GIVEN PROBLEM
Rewrite the passage on noise conditioned score networks starting at the words "By the end of" and ending after "now defined everywhere.", changing "glass" to "pane" wherever it occurs.

TEXT SEGMENT
In the previous notebook, we saw that score estimation fails in low-density regions. The score function becomes unreliable precisely where we need it most -- in the empty spaces of high-dimensional data.

Noise Conditioned Score Networks (NCSN) solve this with a brilliantly simple idea: **perturb the data with noise at multiple scales**, then train a single neural network to predict the score at every noise level.

By the end of this notebook, you will:
- Understand why multi-scale noise perturbation fills empty space
- Implement the geometric noise schedule
- Build a noise-conditioned score network from scratch
- Train it on 2D data and visualize the learned score fields at each noise level

## 2. Building Intuition

Think of it like fogging up a window. Behind the glass is a picture -- your data.

- **Thin fog** (small noise): You can still see the shapes clearly. The data structure is preserved, but you can see the glass itself -- the score is defined on the glass surface too.
- **Medium fog**: The shapes are blurred, but you can tell something is there. The score now covers more area.
- **Thick fog** (large noise): Everything is covered. You cannot see the picture at all, but you know something is behind the glass. The score is now defined everywhere.

Each fog thickness gives you different information. The thick fog tells you "there is data somewhere over there" (coarse, global structure). The thin fog tells you "the data has this precise shape right here" (fine, local structure).

NCSN learns all these levels simultaneously in a single neural network.

## 3. The Mathematics

### 3.1 Noise Perturbation

Given data distribution $p(x)$ and noise level $\sigma$, the perturbed distribution is:

$$q_\sigma(\tilde{x}) = \int p(x) \cdot \mathcal{N}(\tilde{x} \mid x, \sigma^2 I) \, dx$$

The score of this perturbed distribution is:

$$\nabla_{\tilde{x}} \log q_\sigma(\tilde{x}) = -\frac{\tilde{x} - x}{\sigma^2} = -\frac{\epsilon}{\sigma}$$

where $\epsilon \sim \mathcal{N}(0, I)$ is the noise that was added.

**Worked example:** Data point $x = 3$, noise $\epsilon = 0.4$, $\sigma = 0.5$.
- Noisy sample: $\tilde{x} = 3 + 0.5 \times 0.4 = 3.2$
- Score target: $-\epsilon / \sigma = -0.4 / 0.5 = -0.8$
- This says "move left by 0.8" -- pointing back toward the original data. This is exactly what we want.

### 3.2 The Geometric Noise Schedule

We use $L$ noise levels arranged in a geometric sequence:

$$\sigma_i = \sigma_1 \cdot \left(\frac{\sigma_L}{\sigma_1}\right)^{\frac{i-1}{L-1}}$$

**Worked example:** $\sigma_1 = 10$, $\sigma_L = 0.01$, $L = 5$.

PROVIDED DATA

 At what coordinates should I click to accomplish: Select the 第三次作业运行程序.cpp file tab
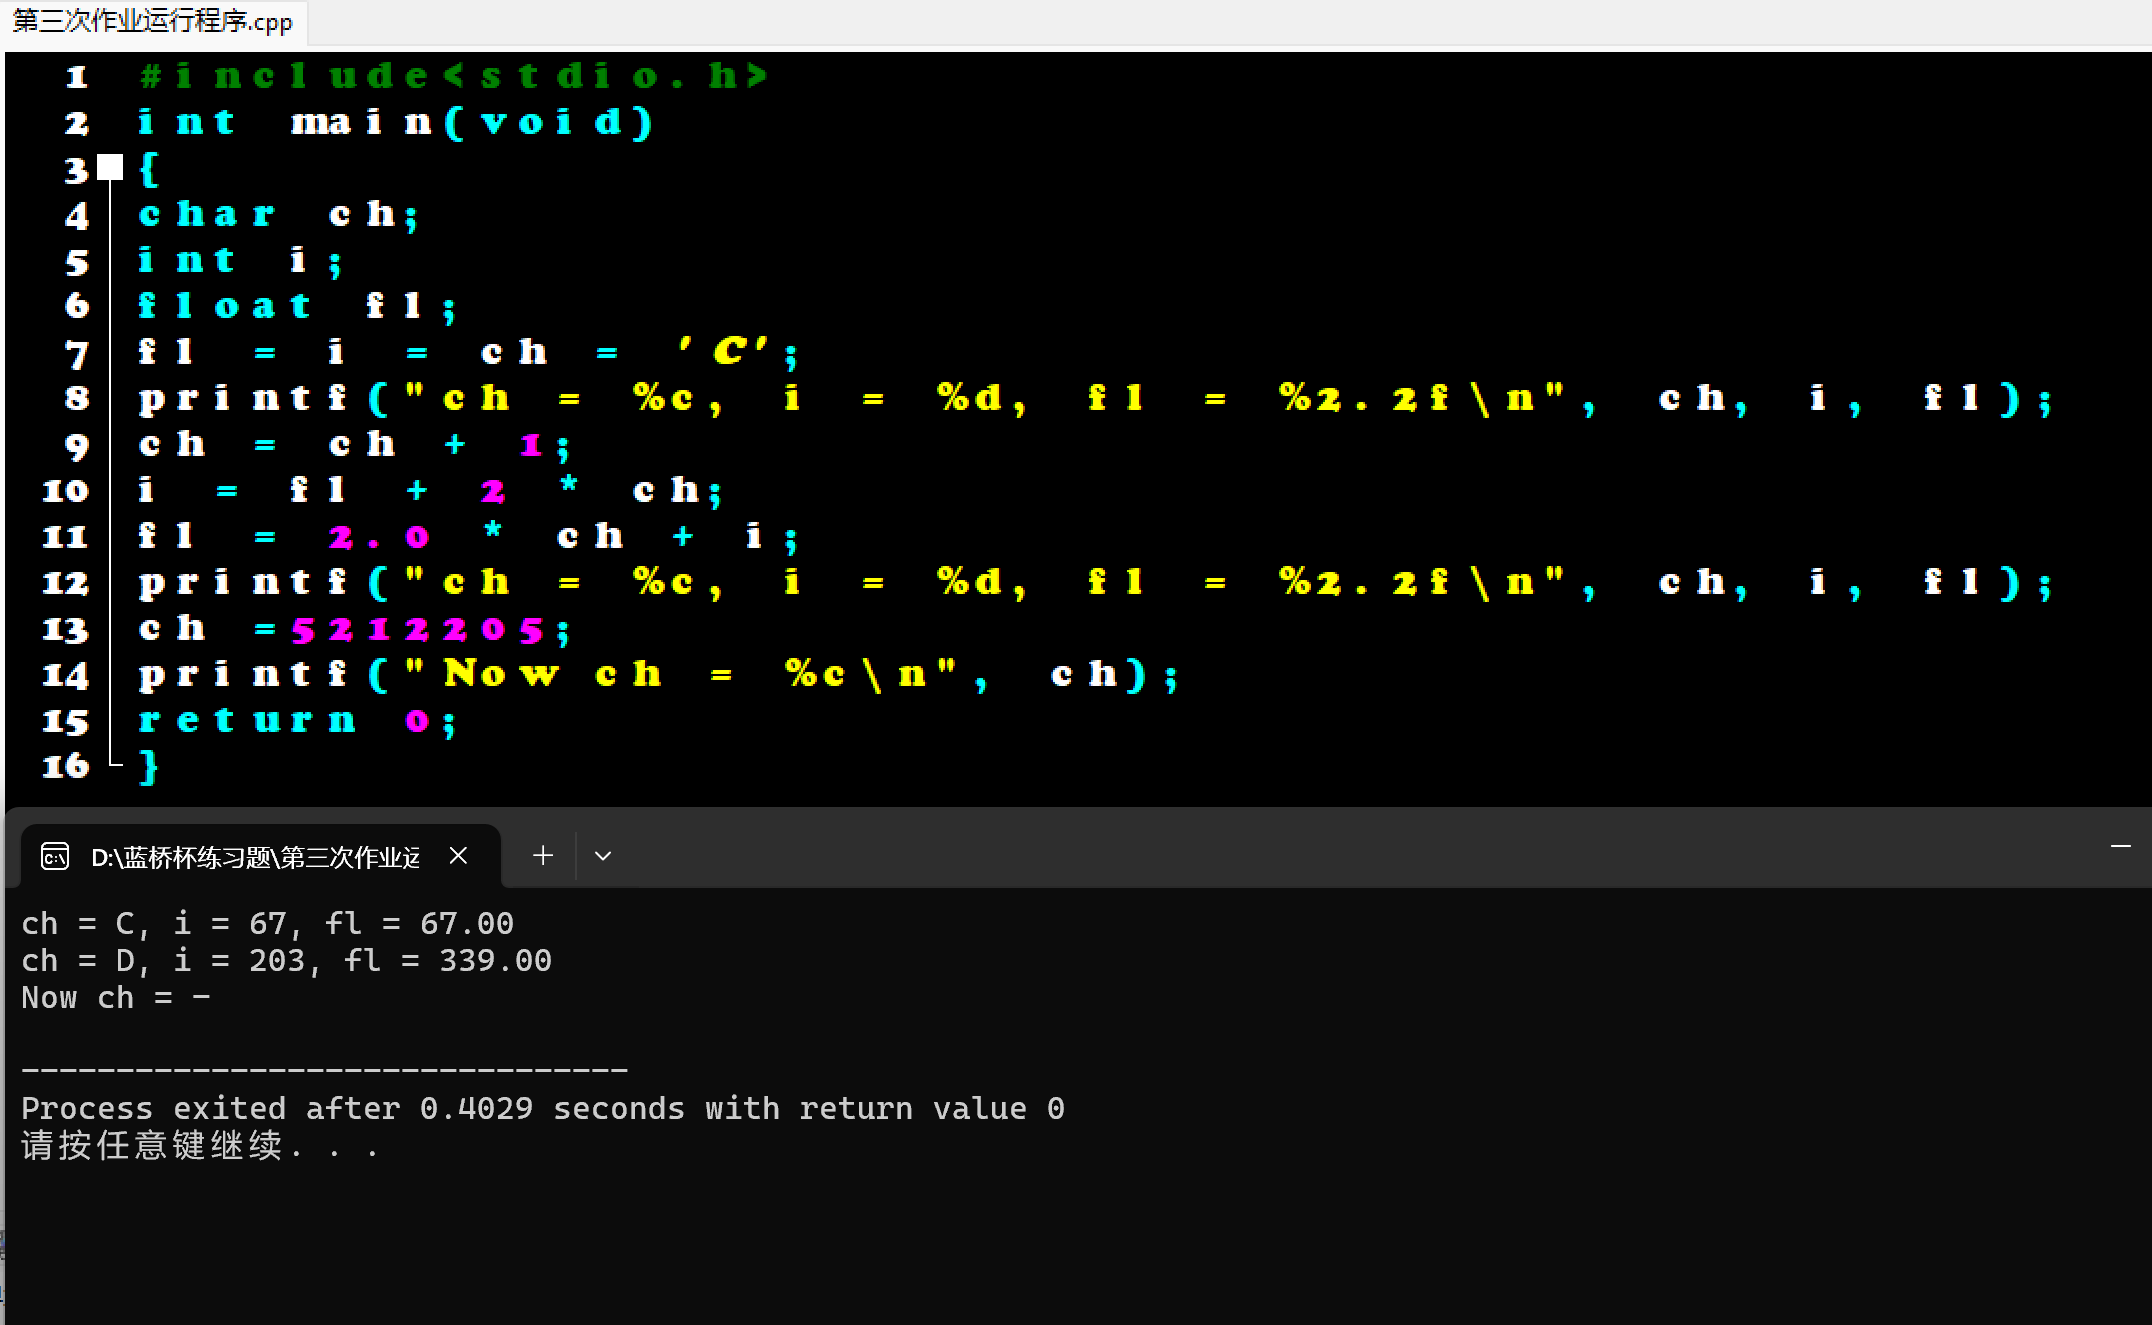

ANSWER TO THIS PROBLEM
By the end of this notebook, you will:
- Understand why multi-scale noise perturbation fills empty space
- Implement the geometric noise schedule
- Build a noise-conditioned score network from scratch
- Train it on 2D data and visualize the learned score fields at each noise level

## 2. Building Intuition

Think of it like fogging up a window. Behind the pane is a picture -- your data.

- **Thin fog** (small noise): You can still see the shapes clearly. The data structure is preserved, but you can see the pane itself -- the score is defined on the pane surface too.
- **Medium fog**: The shapes are blurred, but you can tell something is there. The score now covers more area.
- **Thick fog** (large noise): Everything is covered. You cannot see the picture at all, but you know something is behind the pane. The score is now defined everywhere.